The Halloween discussion led into a debate regarding whether slasher movies are worse now than they were when we were teenagers in the '80s. We recalled the sacred formula:
- Couple having sex
- Hot chick gets killed
- Kevin Bacon
- Screaming
- Telephone line gets cut
- Bad scary music
- More screaming
- Power tools followed by blood
- Perhaps a ghost
- Screaming
- Virginal girl survives and flags down help on the highway
- Bad guy reappears right before the end so you know the movie enterprise is safe
I'm not sure if they are gorier now or not, but then C. mentioned they have to be scarier now because they can't show as much graphic sex. Perhaps, I wondered, we have actually gone back to the Puritan days, when it was not okay to commit adultery but it was perfectly fine to kill an adulterer in public and hang her remains on a stick for a few days. And then I thought: Damn. I'd sure rather see a nipple then someone get their head lopped off with a machete. What is the world coming to?

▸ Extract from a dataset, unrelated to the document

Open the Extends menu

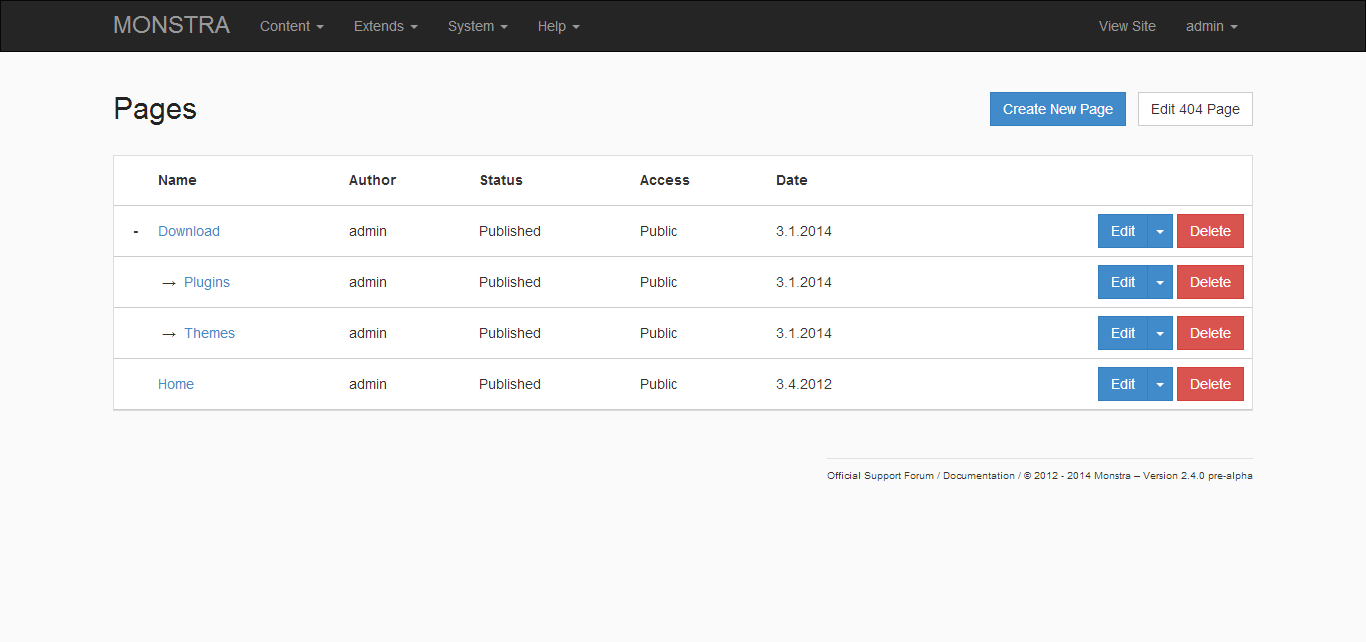(385, 26)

The lunch had nearly ended when M. noted he'd seen a nice red truck around town advertising crime scene clean-up, as in: homicide/suicide/accidental death. We tried to picture a situation in which you'd actually want this vehicle parked outside any establishment, let alone one's home. Is there not a good referral business for this sort of thing? Do they really need to advertise on the side of a truck? Is the business expense write-off really that good?
Then I sort of became fascinated with this idea, so I broke down after work and researched it.

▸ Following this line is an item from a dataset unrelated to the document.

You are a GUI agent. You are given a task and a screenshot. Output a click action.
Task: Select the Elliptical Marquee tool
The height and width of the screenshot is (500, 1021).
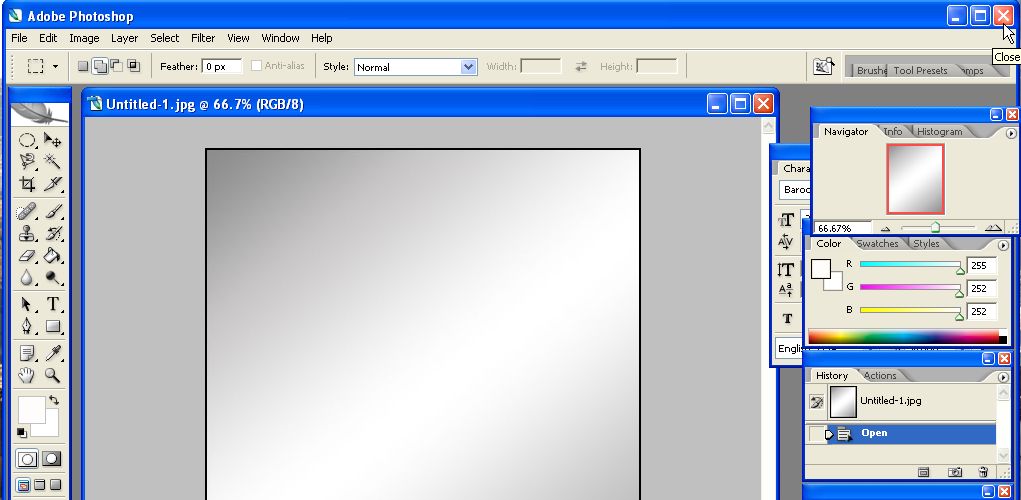click(28, 141)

I have no idea if this company is the same one that owns the red truck, but man, what a line of work.
Crime scene cleanup involves the cleaning or removal and disposal of items that have been contaminated with body fluids / blood, or tissue matter. Proper disinfecting must be done to eliminate odors. C S R Bio Recovery Services Inc. technicians are professionally trained in crime scene cleanup and trauma scene cleaning. Trained at tracking down and decontaminating areas that the untrained eye would not see.
I shudder to think of the areas the untrained eye would not see.
And all this cleaning discussion made me remember the photos I took this week of the Ultra-Pool. Is that a long lead or WHAT?
This is a pile of used towels located right behind the wall around the pool. Ew.
These boxes have been rained on at least ten times. What do they contain? Body paint? Glow sticks? Zima?
OMG IF THAT IS A MATTRESS I DO NOT WANT TO KNOW WHERE IT'S BEEN.
So, that wall? It doesn't block the view from above. Just sayin'.